Haynes:TransfectionPlasmid Lipo

From OpenWetWare
Jump to navigationJump to search

<- Back to Protocols

Mammalian Cell Transfection - Lipofectamine LTX Reagent

Karmella Haynes, 2012
Updated by Ben Nyer, 2014


  • plasmid DNA
  • Lipofectamine LTX
  • Opti-MEM I Reduced serum medium
  • Antibiotic-free growth medium (no pen/strep or other antibiotics)
  • Cells

Procedure - 6-well Format

1 day before transfection:

  1. Seed cultures in 6-well plates at ~2.5x105 so that cells will be ~5.0x105 at the time of transfection.
  • NOTE: if you are using a cell line that does not adhere strongly to the plate (eg, HEK cells), seed the cultures using antibiotic-free medium the day before to avoid having to replace medium the day of transfection.


  1. At your bench, bring 2.0 μg total plasmid DNA up to 20 μL total volume with fresh, sterile DNase-free water in fresh, sterile 1.5 mL tubes. Take the DNA samples to the tissue culture room.
  2. In the tissue culture room, warm antibiotic-free growth medium (e.g., 10% FBS in McCoy’s 5A for, no pen/strep) at 37°C.
  3. Warm the Lipofectamine LTX vial, PLUS reagent vial, and and a 6 mL aliquot of Opti-MEM I Reduced Serum Medium to room temperature in the biosafety cabinet.
  4. Prepare DNA-Lipofectamine complexes (600 μl per sample) as follows:
    1. Label sterile microfuge (1.5 ml) tubes.
    2. Add 570 μL Opti-MEM to each 20 μL DNA sample.
    3. Add 2.5 μL PLUS reagent to each DNA+Opti-MEM sample. Incubate for 5 minutes at room temperature.
    4. Add 7.5 μL Lipofectamine LTX to each DNA+Opti-MEM+PLUS reagent sample. Incubate for 30 minutes at room temperature.
  5. Remove the 6-well plate containing your cultures from the incubator and place it in the biological safety cabinet.
  6. Aspirate off the old antibiotic-containing medium in the wells. Do NOT scrape the bottom of the wells, as the cells need to remain adherent to the plate.
  7. Add 4mL of warm antibiotic-free growth medium to each well.
  8. Add the total 600 μL of DNA+Opti-MEM+PLUS reagent+Lipofectamine mixture drop-wise to each appropriate well of cells.
  9. Incubate cells at 37°C in a CO2 incubator
  10. (Optional) To reduce toxicity, after 5-6 hours wash cells once with warm 1xPBS to remove excess DNA-Lipo complexes. Add fresh antibiotic-free growth medium.

Transgene expression should be detectable after 18 hours.
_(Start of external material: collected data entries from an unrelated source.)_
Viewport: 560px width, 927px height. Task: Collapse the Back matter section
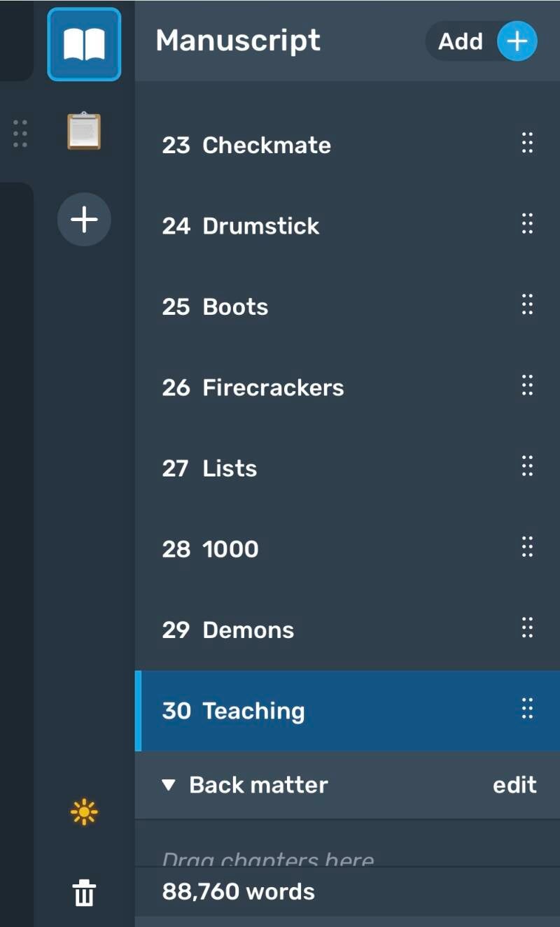click(169, 785)
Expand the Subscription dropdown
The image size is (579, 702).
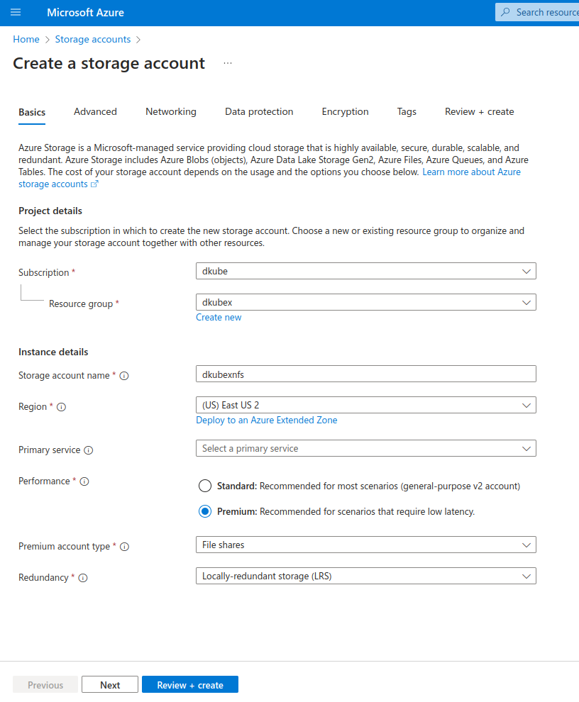(x=365, y=272)
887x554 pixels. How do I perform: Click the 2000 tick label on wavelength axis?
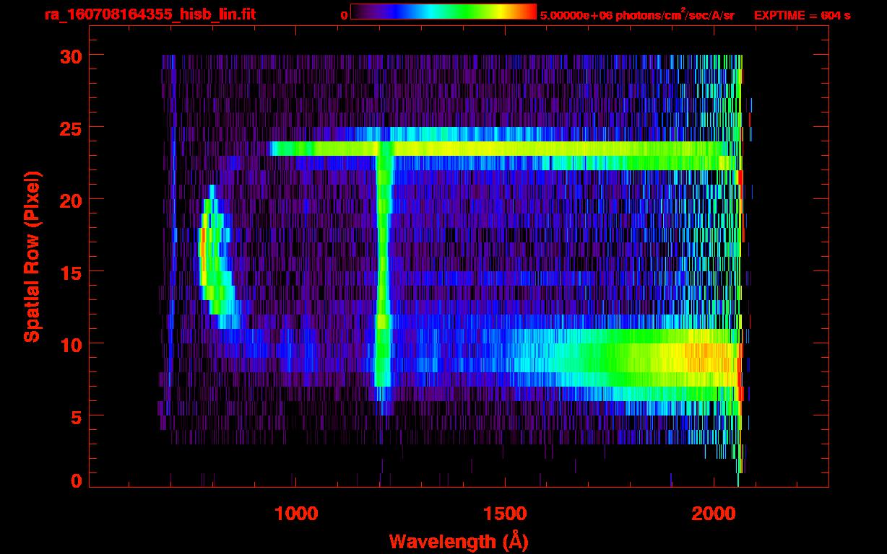pos(713,514)
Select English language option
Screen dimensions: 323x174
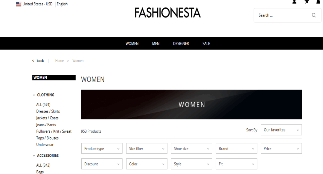[x=62, y=4]
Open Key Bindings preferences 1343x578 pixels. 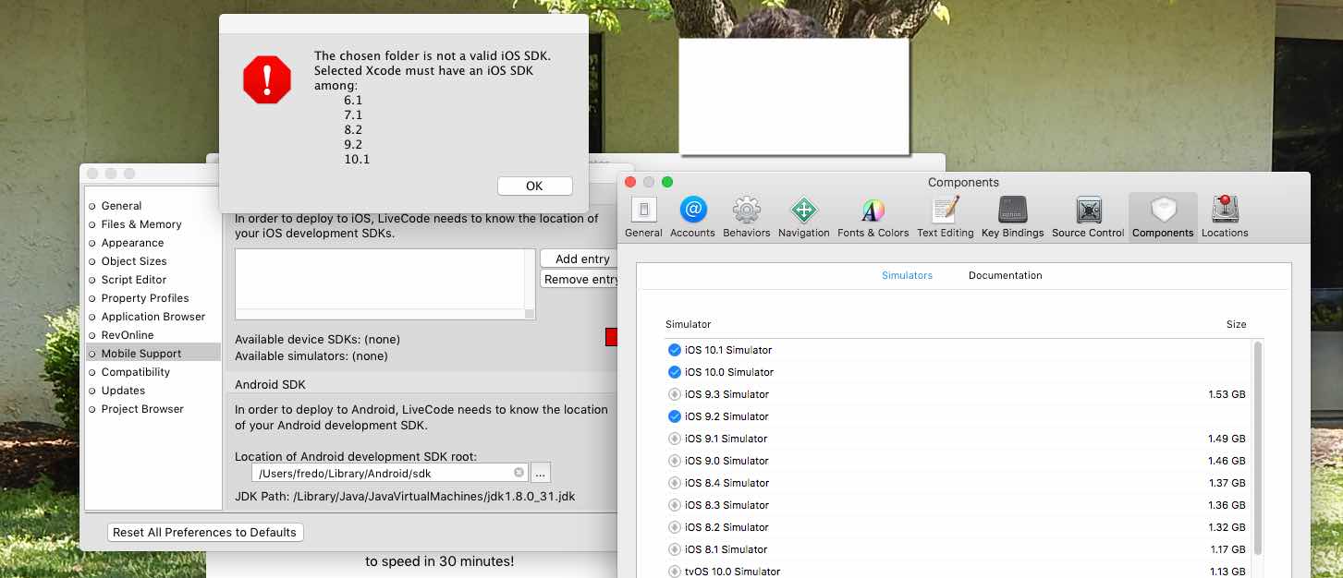pyautogui.click(x=1012, y=211)
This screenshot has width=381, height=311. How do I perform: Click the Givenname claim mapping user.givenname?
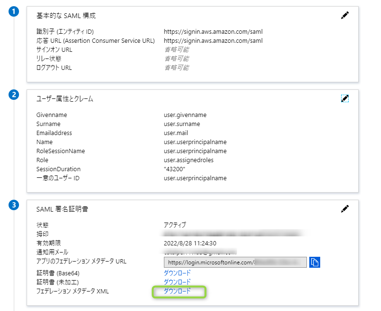click(x=186, y=115)
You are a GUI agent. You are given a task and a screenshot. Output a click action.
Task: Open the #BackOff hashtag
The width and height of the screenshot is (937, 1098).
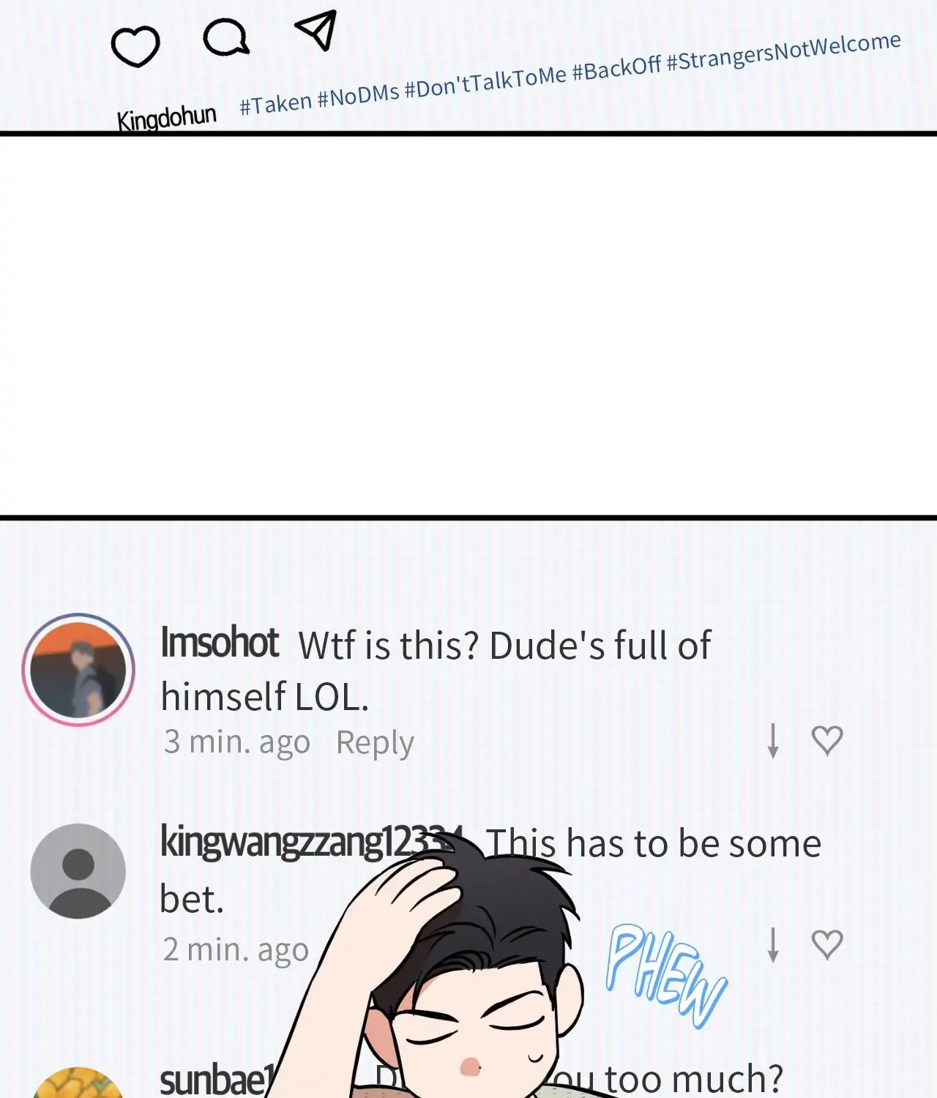click(616, 68)
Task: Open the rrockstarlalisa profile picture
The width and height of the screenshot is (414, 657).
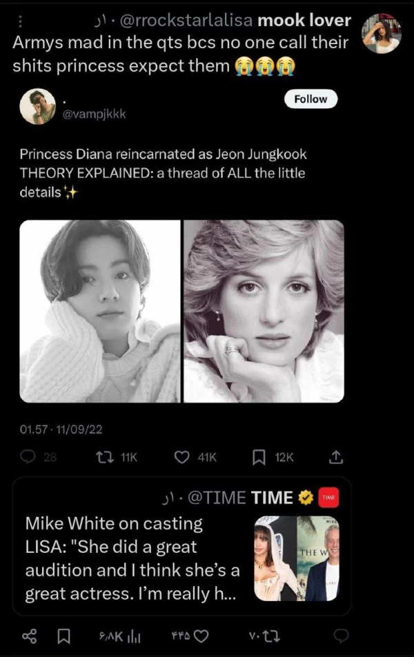Action: click(x=382, y=33)
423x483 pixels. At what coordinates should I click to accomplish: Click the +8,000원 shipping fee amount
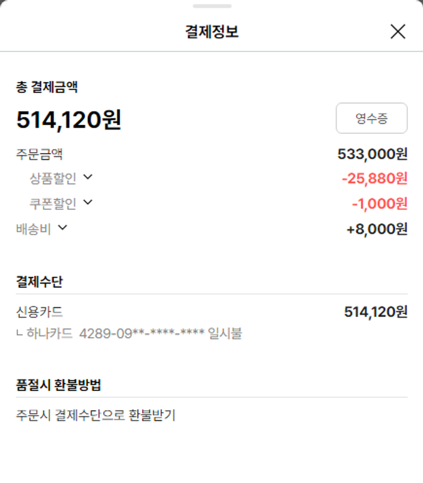point(377,229)
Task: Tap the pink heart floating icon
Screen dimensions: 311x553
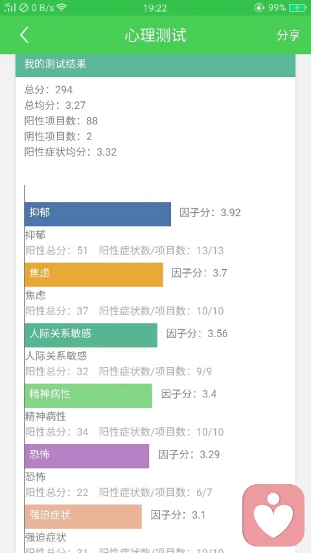Action: pos(273,515)
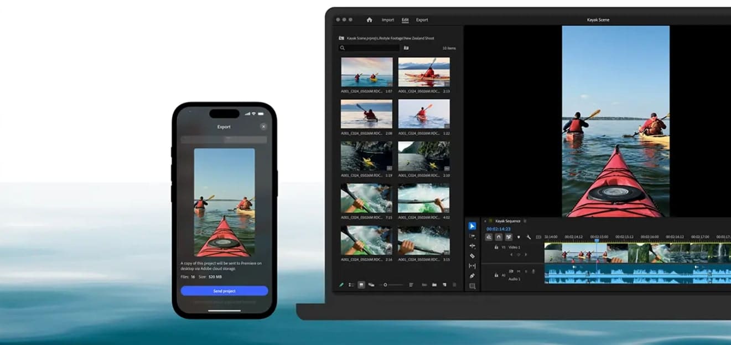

For stable cells lines: Passage cells at a 1:10 (or higher, e.g. 1:20, 1:40, etc.) dilution into fresh antibiotic-free growth medium 48 hours after transfection. The next day (after 18 -24 hours later), add selective medium (based on the resistance marker for your plasmid). Grow the cells for 1 - 2 weeks until isolated colonies (about 100 cells per colony) appear. Transfer single colonies into 24-well plates. Grow the cells until they reach 100% confluency. Expand the cells in larger growth vessels (e.g., 6-well plates or 10 cm plates) for further testing.